OPINION FILED OCTOBER 2, 1979.

RONALD HOOVER ET AL., APPELLEES,

v.

THE MAY DEPARTMENT STORES COMPANY, APPELLANT.



Appeal from the Appellate Court for the Fifth District; heard in that court on appeal from the Circuit Court of Madison County, the Hon. John W. Day, Judge, presiding.

MR. JUSTICE RYAN DELIVERED THE OPINION OF THE COURT:

The circuit court of Madison County entered summary judgment in favor of plaintiffs, Ronald Hoover and Sheila Ruth, individually and as representatives of a class, against the defendant, May Department Stores Company, for violations of the Illinois Retail Installment Sales Act (Ill. Rev. Stat. 1973, ch. 121 1/2, par. 501 et seq.), and the Missouri Retail Credit Sales Law (Mo. Rev. Stat. 1969, sec. 408.250 et seq.). The plaintiffs represent a class of credit purchasers from the defendant-owned Famous — Barr Stores. The defendant was enjoined from further violations of the acts and ordered to give notice to the members of the class, to pay back excess finance charges, to set aside a fund of $9 million, and to make an accounting to the court of finance charges collected from members of the plaintiff class. The court found no just reason to delay the appeal as to certain issues (58 Ill.2d R. 304(a)), and since it was felt portions of the order were interlocutory, the court made findings pursuant to our Rule 308 (58 Ill.2d R. 308) that substantially all of the content of its order involved questions of law as to which there is substantial ground for difference of opinion and that an immediate appeal may materially advance the ultimate termination of the litigation. The appellate court allowed defendant's motion for an interlocutory appeal and affirmed the judgment of the circuit court, with one justice dissenting. (62 Ill. App.3d 106.) We granted the defendant's petition for leave to appeal.

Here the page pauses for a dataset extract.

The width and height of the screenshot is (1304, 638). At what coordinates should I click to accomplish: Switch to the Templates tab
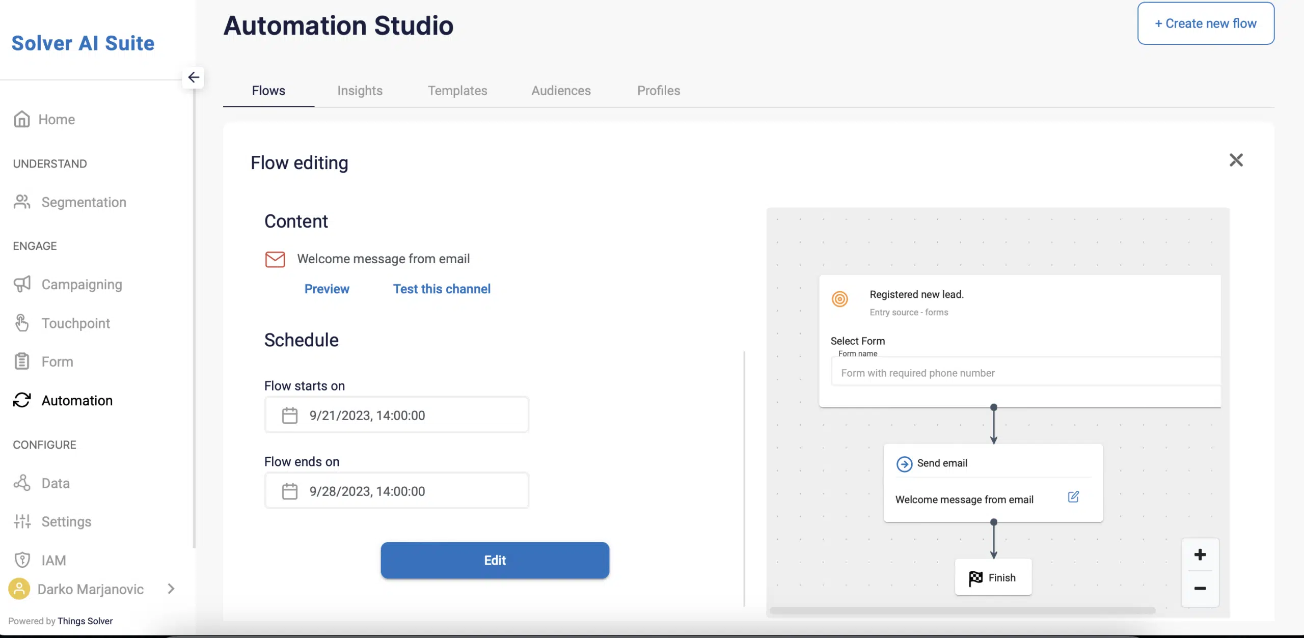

The complaint, as finally settled in the trial court, contained four counts against the defendant charging violations of the Illinois Retail Installment Sales Act, the Missouri Retail Credit Sales Law, the Illinois Consumer Fraud and Deceptive Business Practices Act (Ill. Rev. Stat. 1973, ch. 121 1/2, par. 261 et seq.), and the Missouri Merchandising Practices Act (Mo. Rev. Stat. 1969, sec. 407.010 et seq.). It is clear from the order of the trial court that its decision was not based on the consumer fraud statutes of the two States, but was based solely on the Illinois Retail Installment Sales Act and the Missouri Retail Credit Sales Law. We therefore judge the correctness of the order entered by the standards of the two acts involved, and we do not consider the order in light of the two consumer fraud statutes.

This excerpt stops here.